📍 [20 juin] Journée mondiale pour les réfugiés

L'autre jour j'ai demandé à ma mère quel était notre véritable statut lorsque nous avons vécu au Portugal en 1992.

Jusqu'à récemment, pour moi (et sûrement pour la majorité des personnes), « réfugié » était un mot-valise qui englobait tous ceux qui fuyaient la guerre. Quand je me suis lancée dans l'écriture de Promesses du bout du monde, j'ai appris que c'est un poil plus compliqué que ça, qu'il faut un poil plus de critères, et que c'est beaucoup au cas par cas.

D'après la Convention relative aux réfugiés, « [le] terme "réfugié" s'appliquera à toute personne [qui] craignant avec raison d'être persécutée du fait de sa race, de sa religion, de sa nationalité, de son appartenance à un certain groupe social ou de ses opinions politiques, se trouve hors du pays dont elle a la nationalité et qui ne peut ou, du fait de cette crainte, ne veut se réclamer de la protection de ce pays; ou qui, si elle n'a pas de nationalité et se trouve hors du pays dans lequel elle avait sa résidence habituelle à la suite de tels événements, ne peut ou, en raison de ladite crainte, ne veut y retourner ».
Sur le site des Nations Unies, on parle de « victimes de déplacements forcés » pour inclure tous les cas de figures : les apatrides, les demandeurs d'asile, les gens en plein vide juridique, les déplacés... Il existe donc une variété de situations et toutes ne sont pas égales.

Seuls les demandeurs d'asile peuvent obtenir le statut de réfugié.

Parfois, ils sont réfugiés, d'autres fois, ils obtiennent une protection subsidiaire et les avantages / inconvénients ne sont pas les mêmes.

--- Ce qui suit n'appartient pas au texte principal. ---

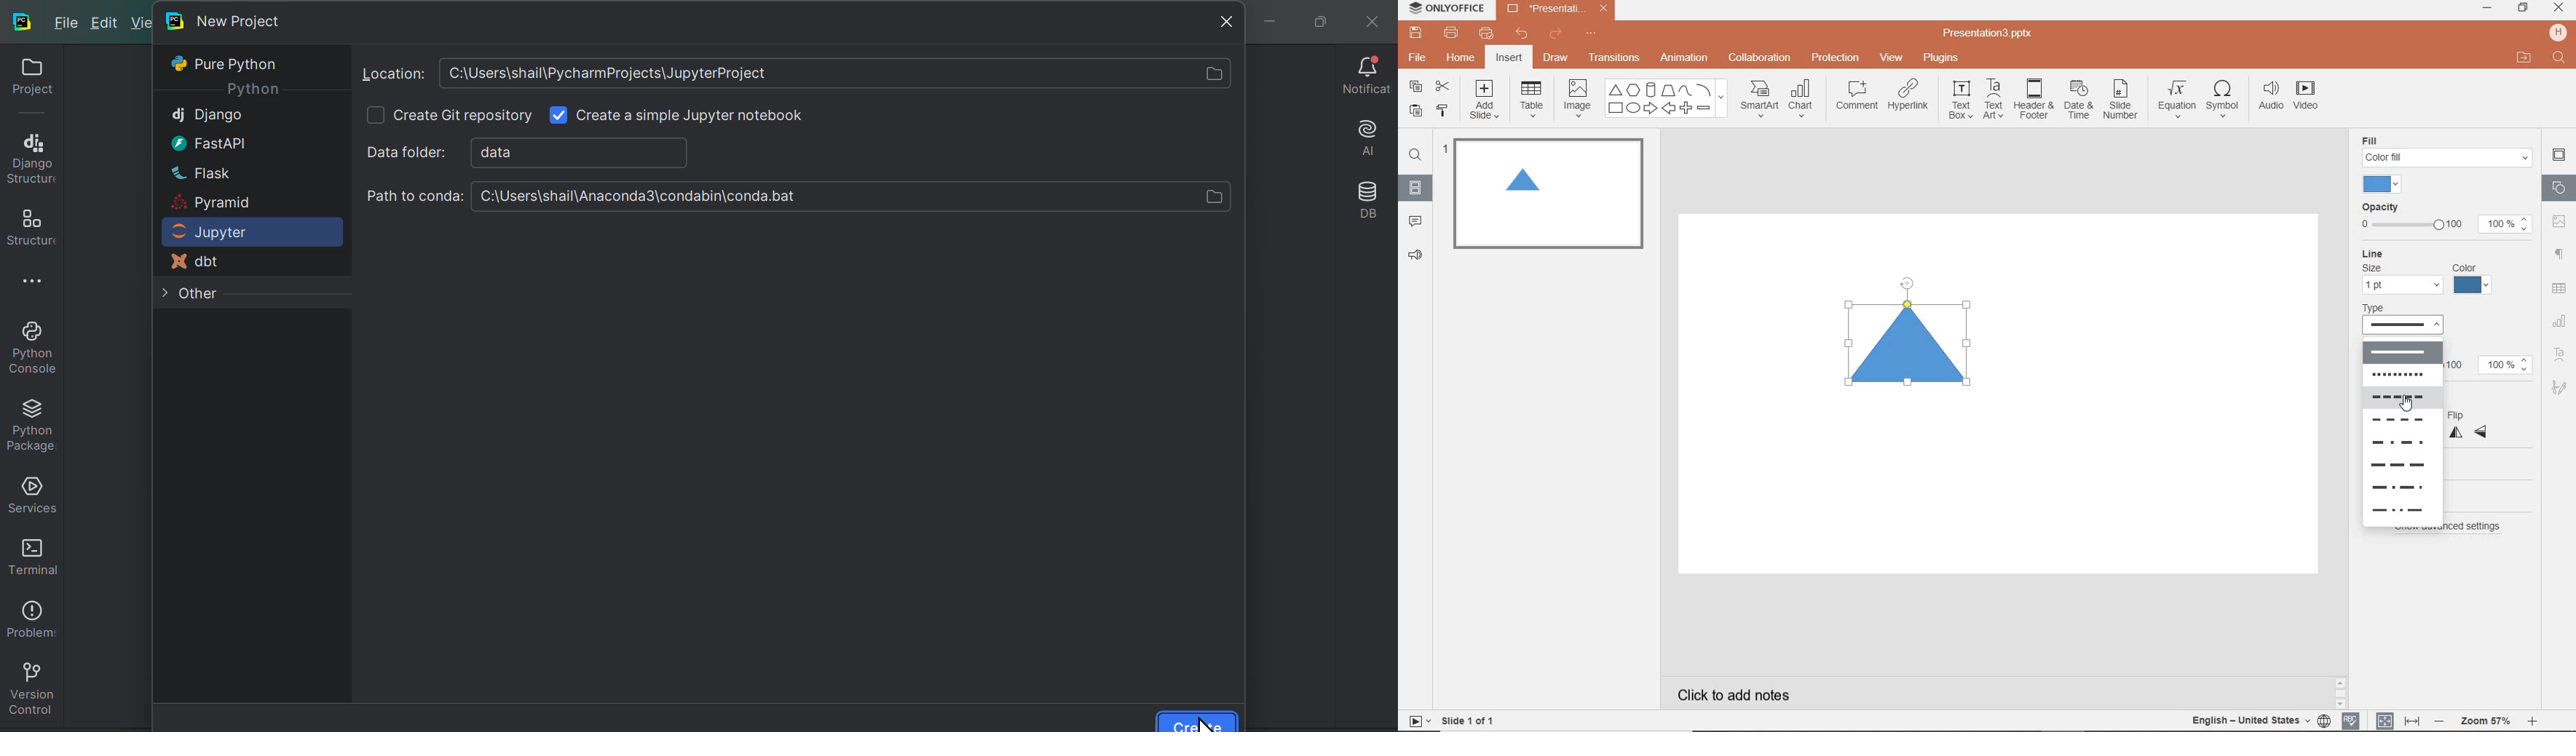 The image size is (2576, 756). Describe the element at coordinates (2400, 432) in the screenshot. I see `line types` at that location.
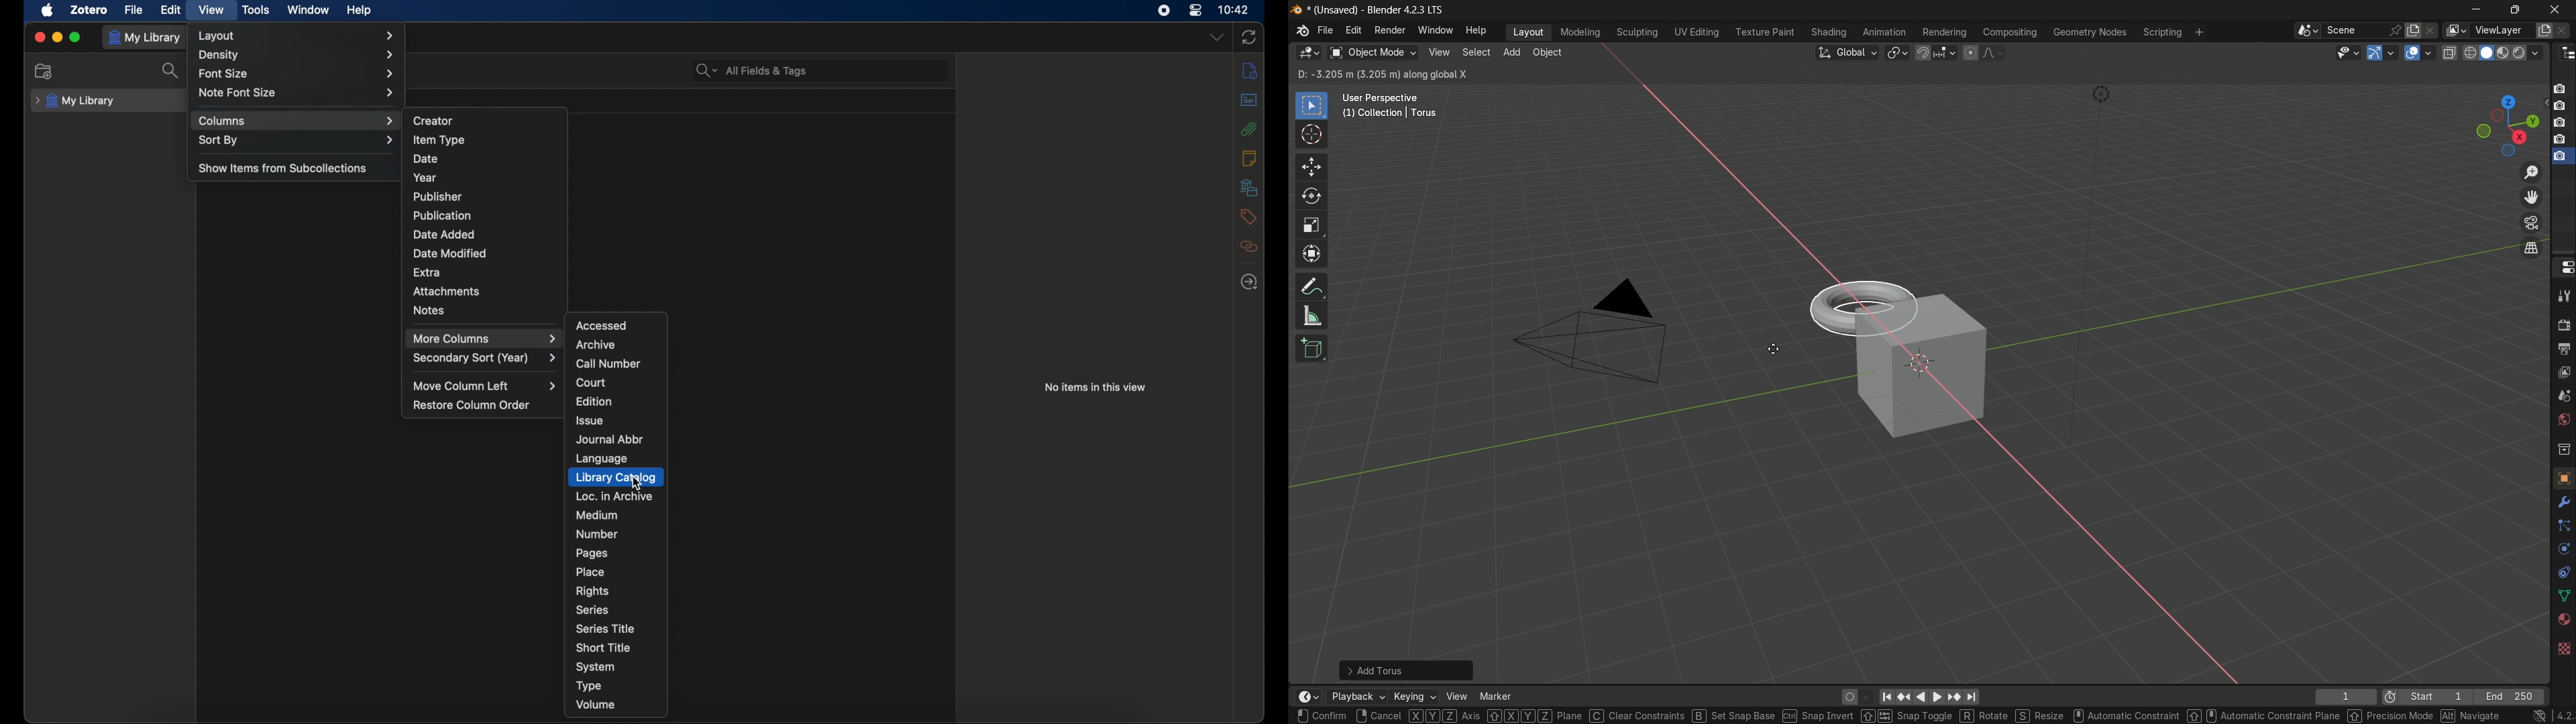 This screenshot has width=2576, height=728. Describe the element at coordinates (2530, 198) in the screenshot. I see `move the view` at that location.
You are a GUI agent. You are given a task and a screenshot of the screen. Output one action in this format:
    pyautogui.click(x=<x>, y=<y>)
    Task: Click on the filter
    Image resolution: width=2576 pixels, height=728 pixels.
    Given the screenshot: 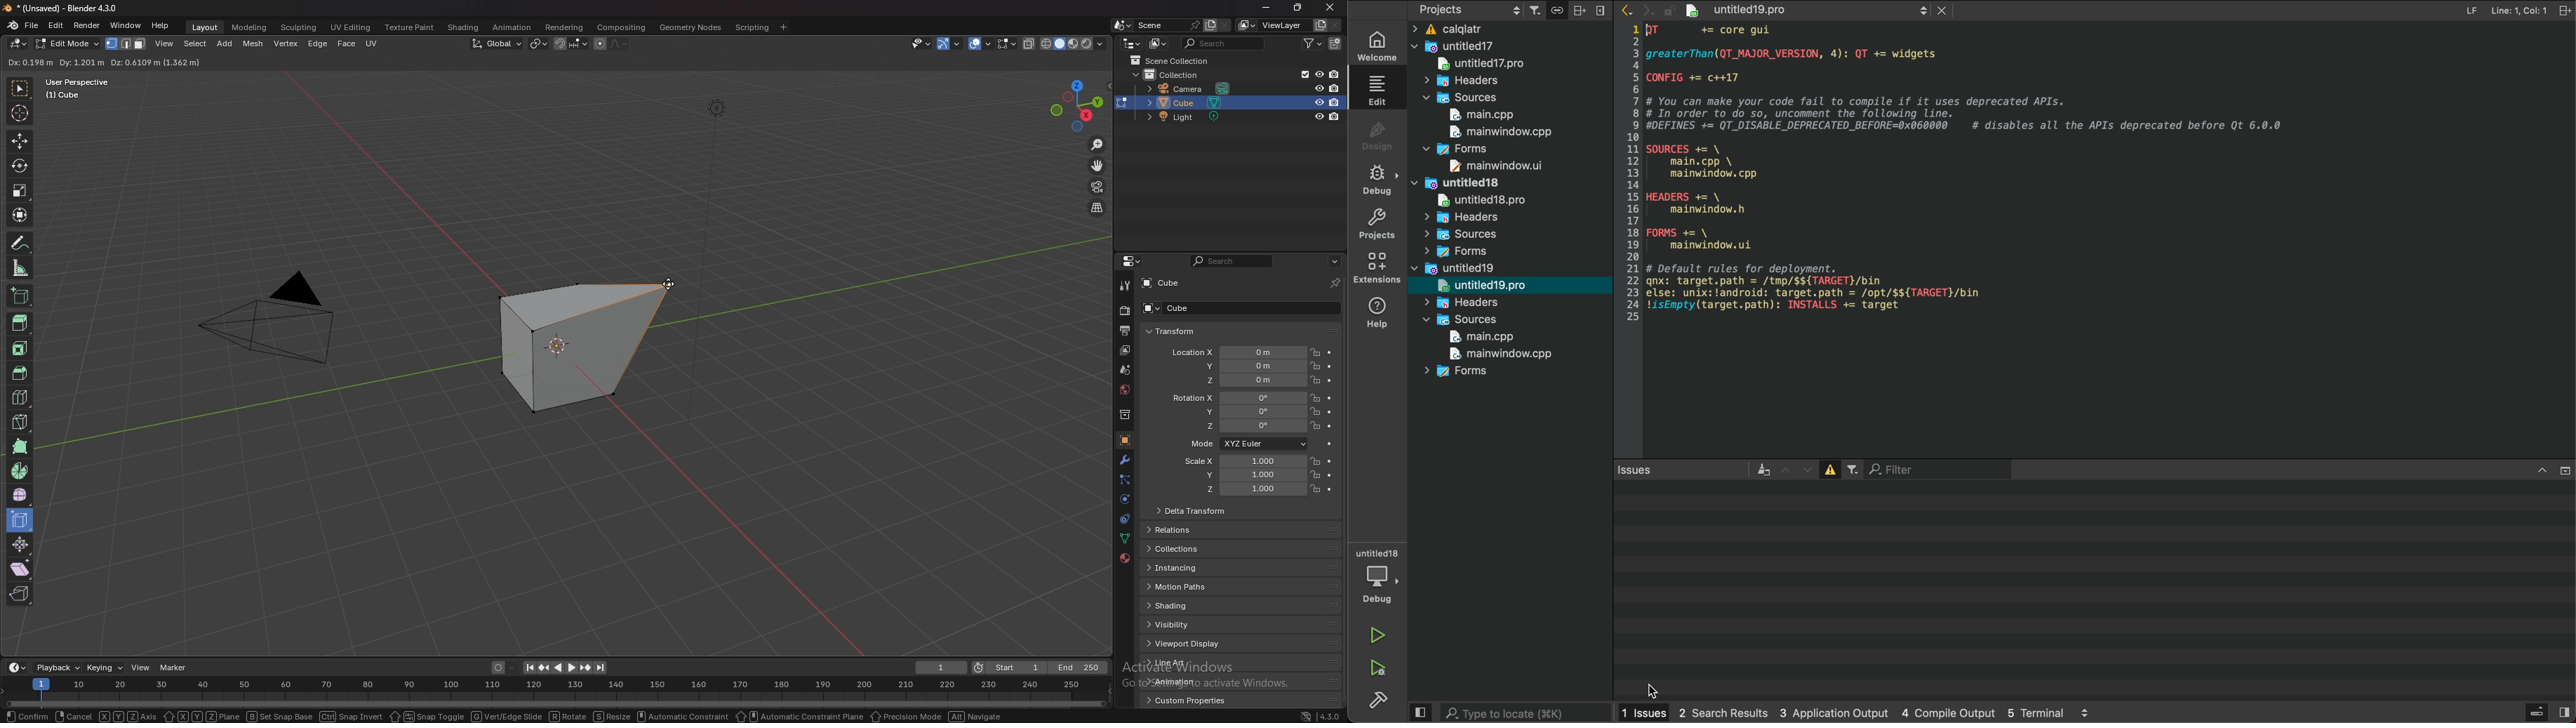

J'ai été bénévole aux Restos du Cœur de Montpellier pendant quasiment quatre ans, je donnais des cours de français à des étrangers qui venaient d'arriver en France. Certains étaient demandeurs d'asile pour des raisons politiques (la plupart était russophone, la Syrie n'était pas encore en guerre) et attendaient des mois pour recevoir une réponse et rares obtenaient le statut de réfugié. Il y avait des médecins, des professeurs, des artistes...
Je me souviens de ce médecin russe qui était arrivé en France avec sa femme et son fils. Il se disait persécuté et avait peur pour sa famille. Une fois, il m'a demandé si j'avais un ordinateur et s'il pouvait s'en servir. Il était terriblement gêné, comme humilié, de devoir demander ce service et demandait pardon, il ne voulait pas déranger. J'ai donné des cours de français aux parents, j'ai fait du soutien scolaire pour leur fils. Il était en cinquième et il parlait français quasiment sans accent, même l'argot y passait. Leur avenir en France était incertain.
Puis j'ai quitté Montpellier et j'ai perdu le contact. Je ne sais pas ce qu'ils sont devenus.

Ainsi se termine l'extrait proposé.